Joaquín Castro quiere ser líder en el Capitolio

Ya es considerado como una figura muy prometedora
Joaquín Castro quiere ser líder en el Capitolio
Joaquin Castro, congresista del Distrito 20 de Texas.
Foto: Archivo

WASHINGTON, D.C.— Fue uno de los nombres más comentados en el inicio del Congreso 113. Joaquín Castro, el nuevo representante del Distrito 20 de Texas y una de las figuras jóvenes más prominentes del partido demócrata, llegó a Washington para quedarse.

Junto a su hermano gemelo -el alcalde de San Antonio Julián Castro-, el legislador hizo historia en la convención de su partido. Ahora pretende hacer lo mismo, pero en el Capitolio y ya partió con el pie derecho.

Entre los 80 miembros nuevos del Congreso, Castro fue elegido presidente de su clase un título honorífico sin responsabilidades legislativas, pero que ya lo distingue del resto y habla de sus perspectivas futuras.

“Cuando la gente dice que soy una estrella en ascenso, lo encuentro halagador. Sé que fuimos a la convención y mi hermano dio el discurso, pero yo trato de poner las cosas en proporción día a día. Permanecer con los pies en la tierra”, dice a La Opinión.

Pero el futuro político de Castro no se cimienta sólo en halagos. Con una campaña que no tuvo un contendor en las primarias, el legislador contó con tiempo y dinero para contribuir en las carreras de otros demócratas. Una fórmula clara que lleva a los congresistas a destacarse y ocupar puestos de liderazgo.
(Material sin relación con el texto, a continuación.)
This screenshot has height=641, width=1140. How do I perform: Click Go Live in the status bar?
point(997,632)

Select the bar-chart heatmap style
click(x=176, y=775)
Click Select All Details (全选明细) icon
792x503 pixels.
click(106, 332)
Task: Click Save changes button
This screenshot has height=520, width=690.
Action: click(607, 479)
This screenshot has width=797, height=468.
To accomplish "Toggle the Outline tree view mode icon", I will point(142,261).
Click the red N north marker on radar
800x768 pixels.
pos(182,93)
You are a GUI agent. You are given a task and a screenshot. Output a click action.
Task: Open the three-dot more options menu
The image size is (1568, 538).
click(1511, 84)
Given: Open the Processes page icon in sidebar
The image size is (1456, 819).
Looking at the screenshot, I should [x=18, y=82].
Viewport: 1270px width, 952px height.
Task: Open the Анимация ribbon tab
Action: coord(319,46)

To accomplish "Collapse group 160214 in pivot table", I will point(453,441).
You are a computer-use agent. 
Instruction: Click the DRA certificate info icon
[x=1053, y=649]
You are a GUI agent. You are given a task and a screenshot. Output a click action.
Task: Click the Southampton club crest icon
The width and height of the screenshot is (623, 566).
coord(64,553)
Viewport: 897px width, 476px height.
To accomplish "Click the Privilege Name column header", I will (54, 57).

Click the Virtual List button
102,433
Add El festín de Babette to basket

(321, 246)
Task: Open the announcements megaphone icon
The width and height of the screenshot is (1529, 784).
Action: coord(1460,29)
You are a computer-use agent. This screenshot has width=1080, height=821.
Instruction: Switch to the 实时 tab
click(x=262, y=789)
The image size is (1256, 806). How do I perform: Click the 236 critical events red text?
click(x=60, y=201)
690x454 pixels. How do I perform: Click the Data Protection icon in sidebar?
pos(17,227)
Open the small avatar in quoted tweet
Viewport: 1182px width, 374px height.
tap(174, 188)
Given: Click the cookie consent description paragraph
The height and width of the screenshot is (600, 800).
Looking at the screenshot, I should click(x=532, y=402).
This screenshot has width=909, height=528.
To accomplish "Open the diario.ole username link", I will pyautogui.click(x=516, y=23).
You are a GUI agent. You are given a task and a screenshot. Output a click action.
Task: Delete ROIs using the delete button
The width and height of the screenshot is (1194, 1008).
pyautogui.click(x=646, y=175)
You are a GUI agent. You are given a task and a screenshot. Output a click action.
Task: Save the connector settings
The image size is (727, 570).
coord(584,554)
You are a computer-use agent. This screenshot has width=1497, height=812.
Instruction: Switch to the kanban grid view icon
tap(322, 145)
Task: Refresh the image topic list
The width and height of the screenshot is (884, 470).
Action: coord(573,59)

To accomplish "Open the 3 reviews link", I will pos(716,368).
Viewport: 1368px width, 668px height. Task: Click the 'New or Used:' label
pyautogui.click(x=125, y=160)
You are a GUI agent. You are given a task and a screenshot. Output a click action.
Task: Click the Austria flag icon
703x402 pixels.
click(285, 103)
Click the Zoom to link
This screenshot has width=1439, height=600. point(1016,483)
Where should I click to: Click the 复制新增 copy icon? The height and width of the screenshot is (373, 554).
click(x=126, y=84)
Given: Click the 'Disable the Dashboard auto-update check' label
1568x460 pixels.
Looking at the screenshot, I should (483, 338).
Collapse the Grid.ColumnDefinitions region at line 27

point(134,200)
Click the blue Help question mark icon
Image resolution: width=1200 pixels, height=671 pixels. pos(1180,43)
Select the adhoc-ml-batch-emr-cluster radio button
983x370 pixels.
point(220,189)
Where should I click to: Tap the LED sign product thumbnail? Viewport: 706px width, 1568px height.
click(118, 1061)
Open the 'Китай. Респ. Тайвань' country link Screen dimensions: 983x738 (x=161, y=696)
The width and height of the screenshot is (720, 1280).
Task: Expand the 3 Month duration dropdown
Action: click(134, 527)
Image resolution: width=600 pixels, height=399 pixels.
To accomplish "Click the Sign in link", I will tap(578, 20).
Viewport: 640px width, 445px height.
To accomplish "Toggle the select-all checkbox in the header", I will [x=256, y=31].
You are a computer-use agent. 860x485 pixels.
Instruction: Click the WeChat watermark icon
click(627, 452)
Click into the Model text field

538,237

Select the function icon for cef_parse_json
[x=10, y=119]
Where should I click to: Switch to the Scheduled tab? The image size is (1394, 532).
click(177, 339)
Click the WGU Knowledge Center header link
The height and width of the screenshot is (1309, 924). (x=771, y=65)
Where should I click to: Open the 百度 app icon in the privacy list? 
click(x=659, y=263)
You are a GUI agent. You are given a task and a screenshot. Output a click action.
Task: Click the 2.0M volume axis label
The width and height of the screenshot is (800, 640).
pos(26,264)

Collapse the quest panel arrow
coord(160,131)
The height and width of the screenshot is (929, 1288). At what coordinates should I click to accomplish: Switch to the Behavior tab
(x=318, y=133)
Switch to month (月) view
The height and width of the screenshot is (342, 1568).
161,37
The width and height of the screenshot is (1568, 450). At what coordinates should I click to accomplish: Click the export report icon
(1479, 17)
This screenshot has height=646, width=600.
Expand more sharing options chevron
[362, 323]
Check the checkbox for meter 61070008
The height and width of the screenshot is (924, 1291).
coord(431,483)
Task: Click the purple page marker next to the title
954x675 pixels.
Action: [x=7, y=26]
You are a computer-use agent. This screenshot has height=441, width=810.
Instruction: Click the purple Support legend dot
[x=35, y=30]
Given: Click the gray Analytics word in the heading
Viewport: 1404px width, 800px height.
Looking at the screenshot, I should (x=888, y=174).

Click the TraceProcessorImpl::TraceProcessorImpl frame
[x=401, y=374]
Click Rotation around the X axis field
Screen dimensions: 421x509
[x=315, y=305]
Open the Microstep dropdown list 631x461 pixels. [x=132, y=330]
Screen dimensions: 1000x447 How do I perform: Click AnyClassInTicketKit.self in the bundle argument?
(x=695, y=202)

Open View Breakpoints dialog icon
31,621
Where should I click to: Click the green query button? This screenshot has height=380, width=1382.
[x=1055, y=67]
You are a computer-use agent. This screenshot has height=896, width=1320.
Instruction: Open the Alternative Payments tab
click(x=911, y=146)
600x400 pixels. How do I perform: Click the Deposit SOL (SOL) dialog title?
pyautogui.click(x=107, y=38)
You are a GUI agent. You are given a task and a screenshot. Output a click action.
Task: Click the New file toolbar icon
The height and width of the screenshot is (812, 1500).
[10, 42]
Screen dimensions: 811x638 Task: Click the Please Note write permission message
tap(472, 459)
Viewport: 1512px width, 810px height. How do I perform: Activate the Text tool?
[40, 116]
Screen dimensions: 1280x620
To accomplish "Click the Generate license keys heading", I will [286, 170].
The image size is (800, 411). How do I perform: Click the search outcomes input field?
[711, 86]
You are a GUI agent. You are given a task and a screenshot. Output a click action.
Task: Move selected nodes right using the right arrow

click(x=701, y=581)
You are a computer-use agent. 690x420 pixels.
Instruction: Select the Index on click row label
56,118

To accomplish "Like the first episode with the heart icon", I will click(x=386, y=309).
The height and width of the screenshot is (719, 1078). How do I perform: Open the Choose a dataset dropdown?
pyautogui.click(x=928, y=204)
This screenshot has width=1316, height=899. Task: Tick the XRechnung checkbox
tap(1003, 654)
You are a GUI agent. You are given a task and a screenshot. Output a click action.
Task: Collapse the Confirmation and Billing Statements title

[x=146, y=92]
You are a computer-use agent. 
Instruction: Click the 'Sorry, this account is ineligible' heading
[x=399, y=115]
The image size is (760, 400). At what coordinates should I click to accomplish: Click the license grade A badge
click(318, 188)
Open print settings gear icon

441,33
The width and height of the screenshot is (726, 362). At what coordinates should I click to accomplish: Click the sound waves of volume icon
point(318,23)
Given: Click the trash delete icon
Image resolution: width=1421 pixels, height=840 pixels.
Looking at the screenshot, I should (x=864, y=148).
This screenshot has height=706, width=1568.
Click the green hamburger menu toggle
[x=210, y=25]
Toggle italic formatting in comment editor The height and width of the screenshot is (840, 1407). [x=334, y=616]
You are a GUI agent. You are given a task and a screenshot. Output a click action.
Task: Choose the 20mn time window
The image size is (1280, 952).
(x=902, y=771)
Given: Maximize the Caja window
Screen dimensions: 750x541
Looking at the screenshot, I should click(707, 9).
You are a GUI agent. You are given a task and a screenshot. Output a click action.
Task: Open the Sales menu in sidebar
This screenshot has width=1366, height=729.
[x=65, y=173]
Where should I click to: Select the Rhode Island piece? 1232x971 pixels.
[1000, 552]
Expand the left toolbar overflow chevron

“Mientras estaba en la legislatura estatal, también ayudé en campañas locales. Nunca había logrado reunir tanto dinero, pero siempre he tratado de respaldar a otros candidatos a ganar sus campañas. Siempre ha sido parte de mi filosofía, ayudar a otros demócratas. En este ciclo de elecciones probablemente terminé contribuyendo al DCCC y candidatos, con cerca de 200,000 dólares. Apoyé a candidatos federales y estatales”, cuenta.

Al hablar de sus prioridades en el Congreso, Castro tiene el panorama claro. Quiere ser parte de la solución en temas de alto perfil, como los recortes al presupuesto fiscal, una reforma migratoria y el debate sobre el control de armas.